## [Instruction A]
According to the finite monoids text, what is a finite monoid?
## [Instruction B]
From the finite monoids text, list every imported module whose name begins with "univalent-combinatorics".
## [Instruction C]
Write the next part of the finite monoids text, following on from its last sentence.

## [Text excerpt]
☆ ☆ ☆

Finite monoids

module finite-group-theory.finite-monoids where

open import elementary-number-theory.natural-numbers

open import finite-group-theory.finite-semigroups

open import foundation.decidable-propositions
open import foundation.decidable-types
open import foundation.dependent-pair-types
open import foundation.equivalences
open import foundation.mere-equivalences
open import foundation.propositional-truncations
open import foundation.set-truncations
open import foundation.type-arithmetic-dependent-pair-types
open import foundation.universe-levels

open import group-theory.monoids
open import group-theory.semigroups

open import univalent-combinatorics.counting
open import univalent-combinatorics.decidable-dependent-function-types
open import univalent-combinatorics.decidable-dependent-pair-types
open import univalent-combinatorics.finite-types
open import univalent-combinatorics.pi-finite-types
open import univalent-combinatorics.standard-finite-types

Idea

A finite monoid is a monoid of which the underlying type is finite.

☆ ☆ ☆

## [Material]
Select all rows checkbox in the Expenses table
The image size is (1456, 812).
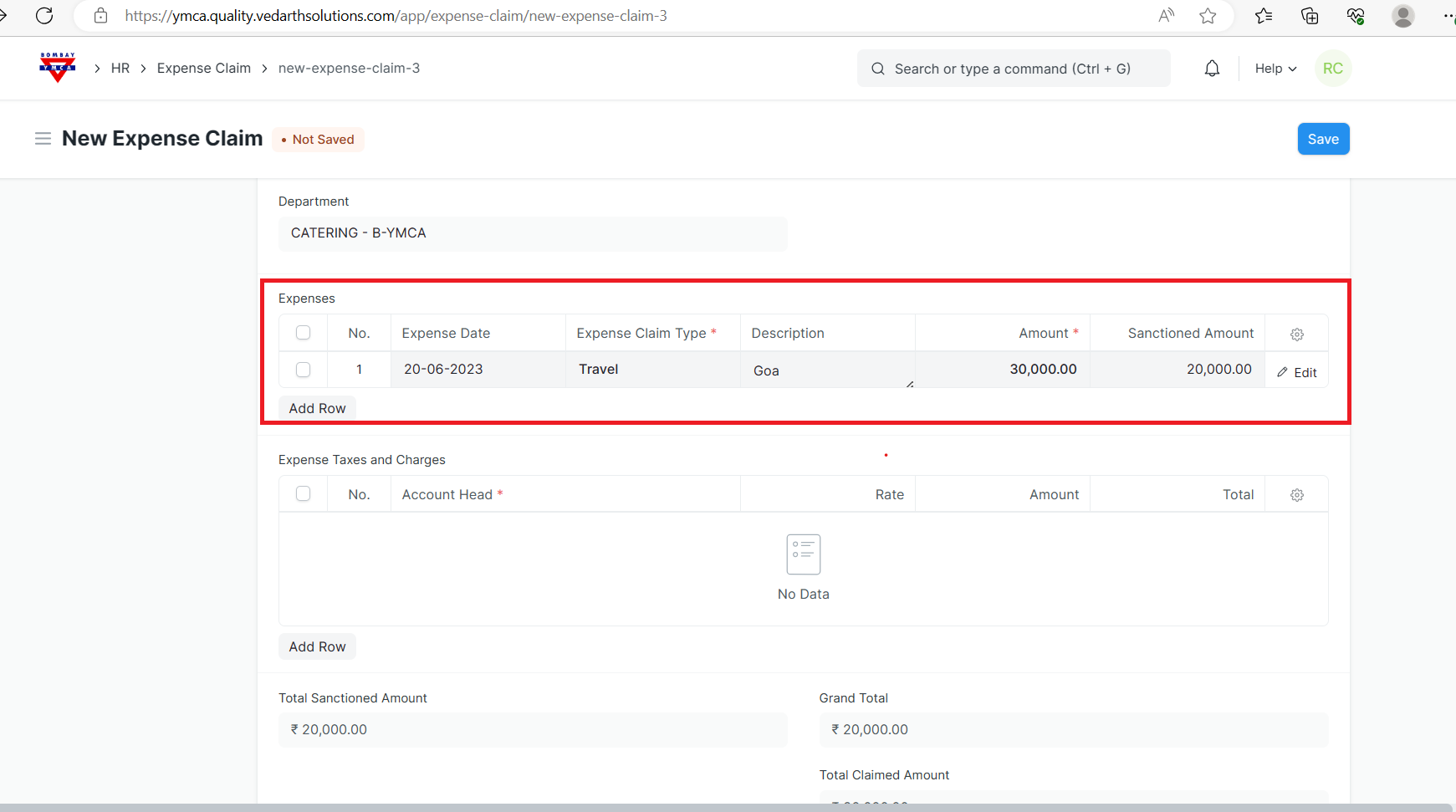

☆ ☆ ☆

## [Written reply A]
A monoid whose underlying type is finite.

## [Written reply B]
- univalent-combinatorics.counting
- univalent-combinatorics.decidable-dependent-function-types
- univalent-combinatorics.decidable-dependent-pair-types
- univalent-combinatorics.finite-types
- univalent-combinatorics.pi-finite-types
- univalent-combinatorics.standard-finite-types

## [Written reply C]
Definition

Monoids of order n

Monoid-of-Order : (l : Level) (n : ℕ) → UU (lsuc l)
Monoid-of-Order l n = Σ (Monoid l) (λ M → mere-equiv (Fin n) (type-Monoid M))

Properties

For any semigroup of order n, the type of multiplicative units is finite

is-finite-is-unital-Semigroup :
  {l : Level} (n : ℕ) (X : Semigroup-of-Order l n) →
  is-finite (is-unital-Semigroup (pr1 X))
is-finite-is-unital-Semigroup {l} n X =
  apply-universal-property-trunc-Prop
    ( pr2 X)
    ( is-finite-Prop _)
    ( λ e →
      is-finite-is-decidable-Prop
        ( is-unital-Semigroup-Prop (pr1 X))
        ( is-decidable-Σ-count
          ( pair n e)
          ( λ u →
            is-decidable-prod
              ( is-decidable-Π-count
                ( pair n e)
                ( λ x →
                  has-decidable-equality-count
                    ( pair n e)
                    ( mul-Semigroup (pr1 X) u x)
                    ( x)))
              ( is-decidable-Π-count
                ( pair n e)
                ( λ x →
                  has-decidable-equality-count
                    ( pair n e)
                    ( mul-Semigroup (pr1 X) x u)
                    ( x))))))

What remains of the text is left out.